Sabrina758 23/10/2022
Um livro que começa gigante, instigante e promissor, mas vai perdendo a potência no final. Apesar de ter lido a sinopse antes de começar, me peguei em vários momentos surpresa com as falas do senhor Utsugi, e adoro ter esse tipo de choque com leituras.
Narrado em primeiro pessoa no formato de diário, vamos acompanhar por um pouco mais de um ano a rotina e os pensamentos mais íntimos do patriarca da família Utsugi. Com muitos elementos da cultura japonesa, como referência a filmes, peças, atores, poemas, ritos de passagem, entre outras coisas, a leitura se torna bastante rica nesse sentido.
Porém, pelo formato em que é contada, acaba ficando cansativo e traz algumas informações que, ao meu ver, não acrescentam muita coisa ao plot. Voltando ao principal, o velho nutre uma obsessão por sua nora, Satsuko, na qual entra em um jogo que beira à perversidade com o sogro, tornando-se o único motivo pelo qual a vida dele, aos 77 anos, ainda tem graça.
Aqui temos um vislumbre escancarado da sexualidade na velhice. Para muitas pessoas é difícil aceitar que idosos ainda são seres sexuais, que tem desejos e vontades. Uma das coisas que mais admirei nesse livro é essa ousadia, ainda mais pela época em que foi escrito/publicado.
Além dessa sexualidade exacerbada, desse desejo proibido e obsessivo, acompanhamos as dificuldades e o declínio na saúde dele, nas quais ele se questiona a todo momento se vale a pena viver dessa forma. A única pulsão de vida dele é o desejo por Satsuko que, da forma dela, tira proveito disso para satisfazer suas próprias vontades. Engraçado é que, por essa pulsão de vida, ele acaba por se colocar perto da morte o tempo todo, porque o seu corpo não é capaz de suportar fortes emoções.
É muito interessante acompanhar a relação deles, uma certa depravação, mas também me faz refletir sobre a admiração que ele nutria por ela, uma mulher que quebra todo o paradigma social do que se espera de uma dama para aquela cultura e contexto. Ele ressalta o tempo todo o quanto ela é cruel e fingida, que é indiferente, e é exatamente isso que o deixa ainda mais atraído por ela. Ele se degrada e humilha, se deixa ser pisado, em troca da mísera atenção da mulher.
Penso que ele se reconhece nela, de forma inconsciente.
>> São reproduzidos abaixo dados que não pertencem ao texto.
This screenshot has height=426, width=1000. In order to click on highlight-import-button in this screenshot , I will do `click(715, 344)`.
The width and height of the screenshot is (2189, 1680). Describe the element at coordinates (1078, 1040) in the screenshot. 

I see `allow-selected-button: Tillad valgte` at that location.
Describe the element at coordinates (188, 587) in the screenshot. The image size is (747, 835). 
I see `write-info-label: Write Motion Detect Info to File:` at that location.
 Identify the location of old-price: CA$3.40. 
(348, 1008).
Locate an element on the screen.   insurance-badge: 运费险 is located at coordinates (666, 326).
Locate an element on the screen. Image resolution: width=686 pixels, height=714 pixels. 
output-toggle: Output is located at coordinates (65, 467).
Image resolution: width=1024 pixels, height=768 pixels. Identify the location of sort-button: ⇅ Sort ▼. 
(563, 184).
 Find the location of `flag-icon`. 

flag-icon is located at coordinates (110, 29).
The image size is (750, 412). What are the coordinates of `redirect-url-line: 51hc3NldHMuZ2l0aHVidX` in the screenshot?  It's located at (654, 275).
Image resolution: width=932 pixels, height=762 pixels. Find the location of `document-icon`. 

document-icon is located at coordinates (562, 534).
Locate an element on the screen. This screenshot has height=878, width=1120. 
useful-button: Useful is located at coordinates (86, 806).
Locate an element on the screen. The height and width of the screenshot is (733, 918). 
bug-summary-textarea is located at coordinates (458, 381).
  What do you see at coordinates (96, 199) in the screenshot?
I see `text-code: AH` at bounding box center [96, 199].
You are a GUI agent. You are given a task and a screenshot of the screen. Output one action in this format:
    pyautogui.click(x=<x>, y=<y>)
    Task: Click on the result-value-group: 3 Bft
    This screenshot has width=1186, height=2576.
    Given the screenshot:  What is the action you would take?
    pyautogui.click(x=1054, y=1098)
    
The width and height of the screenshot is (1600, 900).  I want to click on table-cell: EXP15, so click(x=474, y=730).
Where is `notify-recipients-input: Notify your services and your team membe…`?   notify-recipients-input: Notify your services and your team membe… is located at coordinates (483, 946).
Pois o comportamento que ele tem para com a família, especialmente a filha e a esposa, é exatamente o que ele exalta em Satsuko. Literalmente, a única coisa que o mantém interessado na vida é essa relação conturbada que tem com a nora. A impotência sexual não faz com que ele deixe de gozar de outras forma que, nesse caso, aparece bastante em forma de degradação e voyeurismo.
É um livro, sem dúvidas, muito original e ousado, com personagens e relações bastante interessantes e complexas. Mas, vai perdendo o ritmo no decorrer dos capítulos, o que acaba por cansar o leitor, e ainda com um final aberto e abrupto. Merecia mais desenvolvimento. Ainda vale a leitura? Vale, sim. Só mantenham as expectativas mais baixas.